Section 382 Related Guidance-Preservation of Tax Losses

In general, Section 382 of the Code limits the ability of a corporation that undergoes an "ownership change" to utilize its pre-change net operating losses (NOLs) and "net unrealized built-in losses" (NUBILs).1 In general, an ownership change occurs if the percentage (by value) of stock of the loss corporation owned by any one or more 5% shareholders (by value) has increased by more than 50% compared to their lowest percentage ownership in the prior 3 years. Such an ownership change can result from an acquisition of outstanding stock of the loss corporation (whether taxable or in a tax-free acquisition) or an issuance by the loss corporation of new stock for additional capital. If a loss corporation undergoes an ownership change, post change use of its pre-change NOLs and NUBILs is generally subject to an annual limitation (Section 382 Limitation) equal to the product of the fair market value of its outstanding stock immediately before the ownership change multiplied by a statutorily-prescribed interest rate (applicable long-term tax-exempt rate). This interest rate is currently 4.65%, but is adjusted monthly based on market rates.

Two recent Internal Revenue Service (IRS) Notices designed to help failing banks may (1) open the possibility for a corporate acquiror to acquire a bank's built-in loan losses and use those built-in losses against its taxable income, and (2) ease the application of potential tax loss carryover limitations for corporations that raise additional capital by issuing new stock. We expect that these Notices will make significantly more attractive both the acquisition of U.S. banks with underwater mortgages and the furnishing of new capital to distressed banks.
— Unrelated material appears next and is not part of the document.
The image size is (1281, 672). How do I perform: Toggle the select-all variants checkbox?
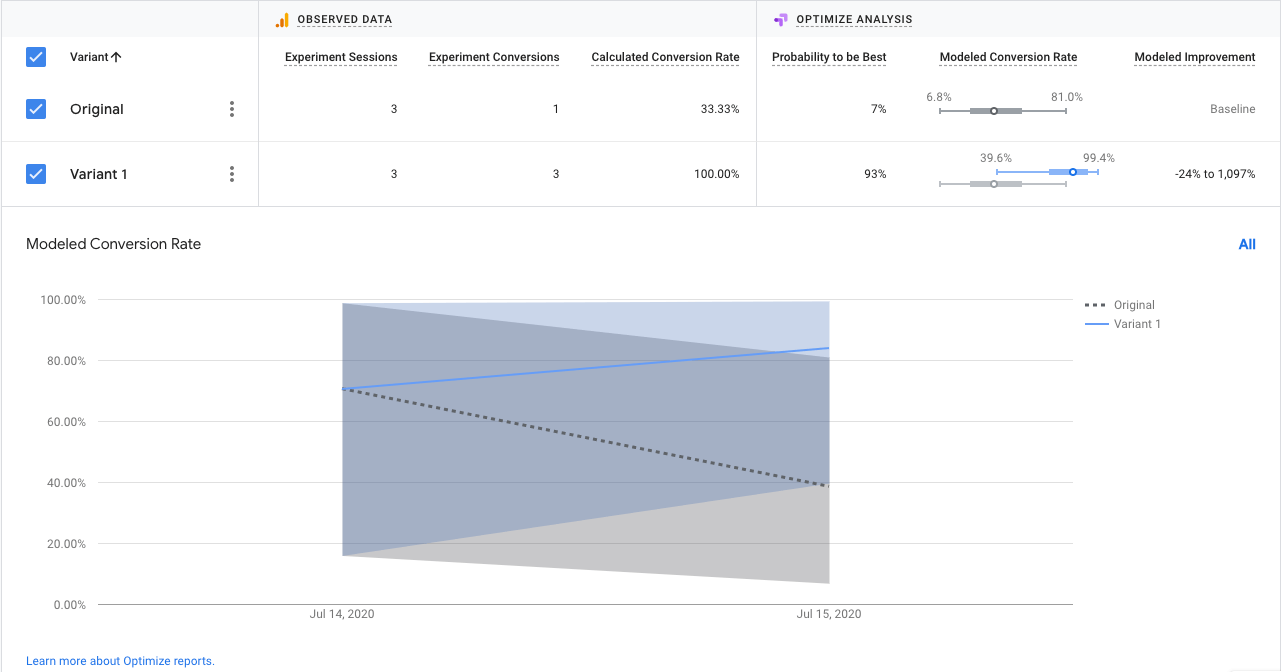point(36,57)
Notice 2008-78 – Capital Contributions to Loss Corporations

As described above, the Section 382 Limitation is determined by valuing a corporation's stock immediately before the ownership change. Capital contributions that increase the total value of the outstanding stock could have the effect of increasing the annual limitation, and, if made ratably by existing shareholders, could reduce the likelihood that other stock transactions would constitute an ownership change. Accordingly, to prevent these potential abuses, Section 382(l) of the Code presumes (except as provided in regulations) that capital contributions made within a two-year period ending on the change date are part of a tax avoidance plan and therefore excludes such capital contributions in determining the Section 382 Limitation.
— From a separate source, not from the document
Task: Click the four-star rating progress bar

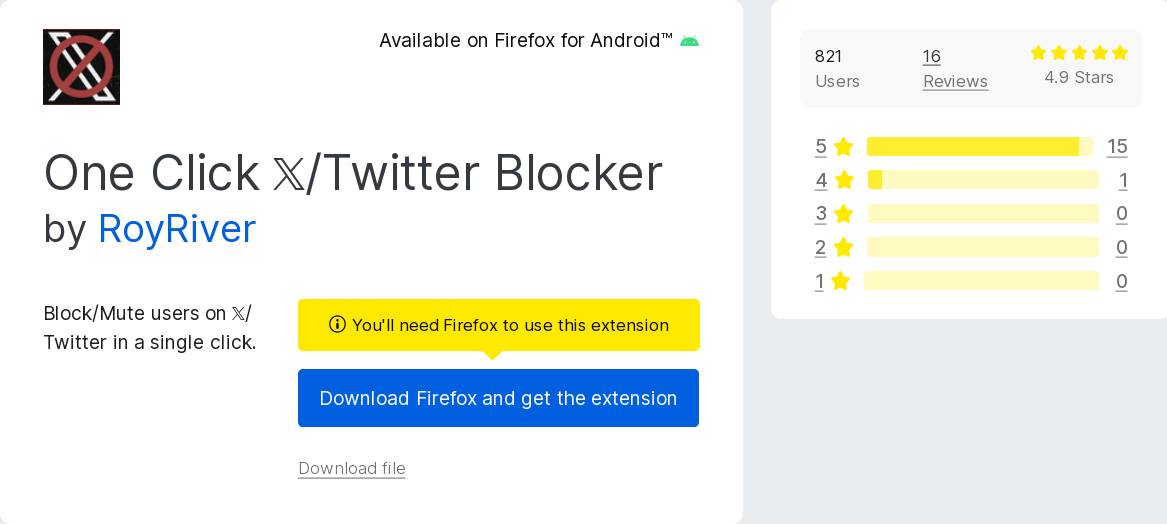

On September 26, 2008, the IRS issued Notice 2008-78, I.R.B. 2008-41 (Notice 2008-78), in which it announced that it will waive the presumption that a capital contribution within the two-year pre-change period is part of a tax avoidance plan.2 Notice 2008-78 instead provides a facts and circumstances test in determining whether the contribution is for tax avoidance. It also provides four safe harbors under which a contribution will not have a tax avoidance motive. Under the most relevant safe harbors, a contribution will not be considered as part of a plan for tax avoidance if:

  • the contribution is made by a person who is neither a controlling shareholder3 (determined immediately before the contribution) nor a related party,4 (ii) no more than 20% of the total value of the loss corporation's outstanding stock is issued in connection with the contribution, (iii) there was no agreement, understanding, arrangement, or substantial negotiations at the time of the contribution regarding a transaction that would result in an ownership change, and (iv) the ownership change occurs more than six months after the contribution; or
  • the contribution is made either by a related party provided that no more than 10% of the total value of the loss corporation's stock is issued in connection with the contribution, or by a person other than a related party, and (ii) in either case there was no agreement, understanding, arrangement, or substantial negotiations at the time of the contribution regarding a transaction that would result in an ownership change, and (iii) the ownership change occurs more than one year after the contribution.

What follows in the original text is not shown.